Three locations are randomly selected on the platinum
vapor-deposited surface of the sample and are photographed at
5000.times. using a scanning electron microscope (SEM) (product
name: S-4800, Hitachi High-Technologies Corporation). Using image
processing software (product name: Image-Pro Plus, Media
Cybernetics, Inc.), each of the obtained total of 9 photographed
images is subjected to binarization and quantification using the
count function, and the arithmetic-mean value Ss of the planar area
of the domains present in each of the photographed images is
calculated.
[0567] The circle-equivalent domain diameter (=(4S/.pi.).sup.0.5)
is then calculated from the calculated arithmetic-mean value Ss of
the domain planar area for each of the photographed images. The
arithmetic-mean value of the circle-equivalent domain diameter for
each photographed image is then calculated to obtain the
circle-equivalent diameter Ds of the domains in observation of the
conductive member that is the measurement target from the outer
surface.
[0568] Measurement of Distance Dms between Adjacent Walls of
Domains Observed from Outer Surface of Conductive Member
[0569] Defining L as the length of the conductive layer in the
longitudinal direction and T as the thickness of the conductive
layer, a sample is excised using a razor so as to contain the outer
surface of the conductive member, at three locations, i.e., the
center of the conductive layer in the longitudinal direction and at
L/4 toward the center from each end of the conductive layer. The
sample size is 2 mm in the circumferential direction of the
conductive member and 2 mm in the longitudinal direction of the
conductive member, and the thickness T of the conductive member is
used for the thickness.
[0570] For each of the obtained three samples, a 50 .mu.m-square
analysis region is placed at three randomly selected locations on
the side corresponding to the outer surface of the conductive
member, and these three analysis regions are photographed at a
magnification of 5000.times. using a scanning electron microscope
(product name: S-4800, Hitachi High-Technologies Corporation). Each
of the obtained total of 9 photographed images is binarized using
image processing software (product name: LUZEX, Nireco
Corporation).
[0571] The binarization procedure is the same binarization
procedure as in the determination of the interdomain distance Dm as
described above. For each of the binarized images from the nine
photographed images, the distance between the walls of the domains
is determined and the arithmetic average value of these values is
calculated. This value is designated Dms.

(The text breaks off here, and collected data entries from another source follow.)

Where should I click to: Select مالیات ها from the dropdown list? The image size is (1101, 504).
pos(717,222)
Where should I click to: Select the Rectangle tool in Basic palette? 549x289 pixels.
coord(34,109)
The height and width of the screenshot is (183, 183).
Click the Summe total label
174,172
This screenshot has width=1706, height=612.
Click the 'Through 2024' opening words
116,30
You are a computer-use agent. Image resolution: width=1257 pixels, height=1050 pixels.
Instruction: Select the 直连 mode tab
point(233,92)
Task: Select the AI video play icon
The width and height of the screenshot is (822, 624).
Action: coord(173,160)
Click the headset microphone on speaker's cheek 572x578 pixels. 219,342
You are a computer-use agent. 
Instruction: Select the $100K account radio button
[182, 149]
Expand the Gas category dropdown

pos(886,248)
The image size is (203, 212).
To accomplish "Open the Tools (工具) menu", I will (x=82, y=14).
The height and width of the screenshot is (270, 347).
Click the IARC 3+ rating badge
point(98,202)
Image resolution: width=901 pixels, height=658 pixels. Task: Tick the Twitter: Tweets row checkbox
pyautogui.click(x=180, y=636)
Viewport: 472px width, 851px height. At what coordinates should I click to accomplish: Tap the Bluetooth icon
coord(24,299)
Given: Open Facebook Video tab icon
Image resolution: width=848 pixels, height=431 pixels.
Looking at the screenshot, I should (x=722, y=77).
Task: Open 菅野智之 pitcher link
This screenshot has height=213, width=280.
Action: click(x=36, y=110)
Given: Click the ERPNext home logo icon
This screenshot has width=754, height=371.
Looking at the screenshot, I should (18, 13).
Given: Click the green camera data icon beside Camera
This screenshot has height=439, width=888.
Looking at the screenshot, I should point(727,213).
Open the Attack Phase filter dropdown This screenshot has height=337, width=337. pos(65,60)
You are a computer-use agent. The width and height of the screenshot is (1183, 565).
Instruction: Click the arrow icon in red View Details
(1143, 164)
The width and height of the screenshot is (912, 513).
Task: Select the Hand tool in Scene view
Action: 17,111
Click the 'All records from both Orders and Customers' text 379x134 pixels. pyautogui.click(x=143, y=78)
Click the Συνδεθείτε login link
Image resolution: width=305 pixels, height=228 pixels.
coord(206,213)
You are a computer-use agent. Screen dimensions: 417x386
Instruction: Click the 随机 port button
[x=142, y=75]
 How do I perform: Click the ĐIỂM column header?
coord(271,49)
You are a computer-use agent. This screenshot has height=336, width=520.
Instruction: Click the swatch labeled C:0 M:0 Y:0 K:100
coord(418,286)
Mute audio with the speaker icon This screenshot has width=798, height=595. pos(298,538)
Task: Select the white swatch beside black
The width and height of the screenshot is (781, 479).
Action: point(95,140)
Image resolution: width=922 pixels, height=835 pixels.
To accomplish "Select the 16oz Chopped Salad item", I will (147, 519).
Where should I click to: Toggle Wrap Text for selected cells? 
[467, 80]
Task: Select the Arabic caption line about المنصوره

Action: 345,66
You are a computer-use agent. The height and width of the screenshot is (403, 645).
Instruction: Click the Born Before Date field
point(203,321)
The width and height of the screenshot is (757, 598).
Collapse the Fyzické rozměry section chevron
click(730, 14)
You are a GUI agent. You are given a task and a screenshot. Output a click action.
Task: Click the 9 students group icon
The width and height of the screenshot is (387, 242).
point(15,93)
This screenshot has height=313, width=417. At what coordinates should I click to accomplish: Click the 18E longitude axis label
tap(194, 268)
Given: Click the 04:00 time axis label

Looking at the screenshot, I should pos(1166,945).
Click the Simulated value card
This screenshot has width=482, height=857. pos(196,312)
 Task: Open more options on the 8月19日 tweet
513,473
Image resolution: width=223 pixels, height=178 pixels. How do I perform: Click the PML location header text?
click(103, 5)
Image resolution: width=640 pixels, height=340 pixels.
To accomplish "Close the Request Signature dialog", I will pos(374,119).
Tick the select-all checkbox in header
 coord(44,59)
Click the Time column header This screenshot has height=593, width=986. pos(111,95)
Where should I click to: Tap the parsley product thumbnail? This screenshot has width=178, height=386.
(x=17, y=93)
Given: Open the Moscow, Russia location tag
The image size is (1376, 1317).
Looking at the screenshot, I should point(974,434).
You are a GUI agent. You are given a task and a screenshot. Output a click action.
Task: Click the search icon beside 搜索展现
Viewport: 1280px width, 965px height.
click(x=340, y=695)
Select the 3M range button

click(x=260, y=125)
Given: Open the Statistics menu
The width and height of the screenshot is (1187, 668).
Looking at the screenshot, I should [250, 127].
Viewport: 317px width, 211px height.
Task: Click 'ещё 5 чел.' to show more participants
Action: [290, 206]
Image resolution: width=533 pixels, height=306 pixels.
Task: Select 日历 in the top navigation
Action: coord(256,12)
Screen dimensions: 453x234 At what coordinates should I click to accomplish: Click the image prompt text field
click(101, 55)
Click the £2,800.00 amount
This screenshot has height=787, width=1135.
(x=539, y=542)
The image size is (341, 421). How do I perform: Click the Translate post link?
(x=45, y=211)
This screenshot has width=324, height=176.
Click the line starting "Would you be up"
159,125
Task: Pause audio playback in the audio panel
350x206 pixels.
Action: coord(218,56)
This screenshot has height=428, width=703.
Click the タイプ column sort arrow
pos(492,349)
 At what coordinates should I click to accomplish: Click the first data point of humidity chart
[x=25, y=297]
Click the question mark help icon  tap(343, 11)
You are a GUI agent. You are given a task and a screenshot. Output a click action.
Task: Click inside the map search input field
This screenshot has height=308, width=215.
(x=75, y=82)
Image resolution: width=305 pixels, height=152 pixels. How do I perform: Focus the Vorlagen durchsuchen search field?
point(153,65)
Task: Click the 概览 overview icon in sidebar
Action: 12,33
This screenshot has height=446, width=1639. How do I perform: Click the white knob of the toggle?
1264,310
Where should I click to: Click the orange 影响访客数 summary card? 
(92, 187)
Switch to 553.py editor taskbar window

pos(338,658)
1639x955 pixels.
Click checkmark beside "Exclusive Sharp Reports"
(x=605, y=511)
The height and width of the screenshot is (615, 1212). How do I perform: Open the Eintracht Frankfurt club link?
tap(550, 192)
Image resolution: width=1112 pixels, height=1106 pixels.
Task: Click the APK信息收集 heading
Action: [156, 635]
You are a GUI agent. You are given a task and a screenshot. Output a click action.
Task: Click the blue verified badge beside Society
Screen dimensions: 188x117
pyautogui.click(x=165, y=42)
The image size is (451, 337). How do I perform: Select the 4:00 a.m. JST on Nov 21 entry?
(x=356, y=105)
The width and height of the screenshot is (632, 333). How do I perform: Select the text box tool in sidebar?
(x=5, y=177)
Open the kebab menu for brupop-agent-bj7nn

[0572] Measurement of the Surface Roughness Ra
[0573] The measurement is carried out using a surface roughness
analyzer (product name: SE-3500, Kosaka Laboratory Ltd.) in
accordance with the surface roughness standard JIS B 0601-1994. Ra
is measured at six randomly selected locations on the surface of
the conductive member and the arithmetic average value of these
measurements is used. The cut-off value is 0.8 mm and the
evaluation length is 8 mm.
[0574] Conductive Members 2 to 9 Production Example
[0575] Conductive members 2 to 9 were produced proceeding as for
conductive member 1, but using the materials and conditions
indicated in Table 7A-1 and Table 7A-2 with regard to the starting
rubber, conducting agent, vulcanizing agent, and vulcanization
accelerator.
[0576] The details for the materials indicated in Table 7A-1 and
Table 7A-2 are given in Table 7B-1 for the rubber materials, Table
7B-2 for the conducting agents, and Table 7B-3 for the vulcanizing
agents and vulcanization accelerators.
[0577] Comparative Conductive Member 1
[0578] A conductive member C1 was produced proceeding as in Example
1, but using the materials and conditions given in Table 7A-1 and
Table 7A-2. A conductive resin layer was then also placed on
conductive member C1 in accordance with the following method to
produce comparative conductive member 1, and measurement and
evaluation were carried out as in Example 1.
[0579] Methyl isobutyl ketone was added as solvent to the
caprolactone-modified acrylic polyol solution to adjust the solids
fraction to 10 mass %. A mixed solution was prepared using the
materials indicated in the following Table 6 per 1000 parts (100
parts solid fraction) of this acrylic polyol solution. At this
point, the mixture of blocked HDI and blocked IPDI gave
"NCO/OH=1.0".
TABLE-US-00007 TABLE 6 Amount of incorporation Ingredient name
(parts) Base Caprolactone-modified acrylic polyol solution (solids
fraction: 70 mass %) 100 (product name: PLACCEL DC2016, Daicel
Corporation) (solids fraction) Curing Blocked isocyanate A (IPDI,
solids fraction = 60 mass %) 37 agent 1 (product name: VESTANAT
B1370, Degussa Japan Co., Ltd.) (solids fraction) Curing Blocked
isocyanate B (HDI, solids fraction = 80 mass %) 24 agent 2 (product
name: DURANATE TPA-B80E, Asahi Kasei Chemicals Corporation) (solids
fraction) Conducting Carbon black (HAF) 15 agent (product name:
Seast3, Tokai Carbon Co., Ltd.) Additive 1 Acicular rutile titanium
oxide fine particles 35 (product name: MT-100T, TAYCA Corporation)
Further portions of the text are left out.